In the second quarter, our comparable operating profit was EUR 574 million, which shows that the underlying power business is healthy. However, the Group recorded a net loss of EUR 7.4 billion as it was heavily affected by items affecting comparability deriving from fair value changes of derivatives in Uniper’s gas and power businesses and provisions on the Russian gas curtailment losses from mid-June onwards. The situation is not expected to ease until the beginning of October when the German Government will implement a levy on all gas customers to cover 90% of the replacement costs for gas procurement.

On a Fortum stand-alone basis, the quarter’s highlight was once again the Generation segment’s good performance. It was mainly driven by higher achieved power prices following record-high physical optimisation results and higher spot prices. City Solutions’ result was burdened by higher fuel and CO₂ emission allowance prices, changes in fuel mix as well as structural changes. Consumer Solutions’ earnings were supported by improved electricity and gas sales margins. The Russia segment’s result was impacted by a stronger rouble and higher prices and volumes, partly offset by the expiry of CSA payments.

As we announced in May, we are still pursuing a controlled exit from the Russian market with a potential divestment of the operations as the preferred path. We are currently assessing the possible implications of the new decree in Russia. As we have noted earlier, these processes may take time to conclude, and in the energy sector this has typically meant an approval from the Government Commission in Russia.

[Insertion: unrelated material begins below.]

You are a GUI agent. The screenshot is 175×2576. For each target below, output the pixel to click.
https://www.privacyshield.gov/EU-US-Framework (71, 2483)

In summary: As a European energy provider, we are faced with a completely new reality compared to only six months ago. The high uncertainty in our operating environment is expected to continue. From our pan-European vantage point, the energy crisis with supply constraints and high prices in Europe is deep – and will most likely intensify towards the winter. This crisis has created unprecedented short-term challenges, as we have experienced with Uniper. It also has far-reaching implications for the longer-term energy system and energy transition. It has brought a new urgency to energy-supply diversification and has shone a harsh spotlight on affordability. In addition to making a turnaround of Uniper and improving the competitiveness of Fortum, we will look at our strategy to take all the new realities into account. We will find a solution that ensures we can fulfil this role – for the energy transition and for long-term security of supply in Europe.”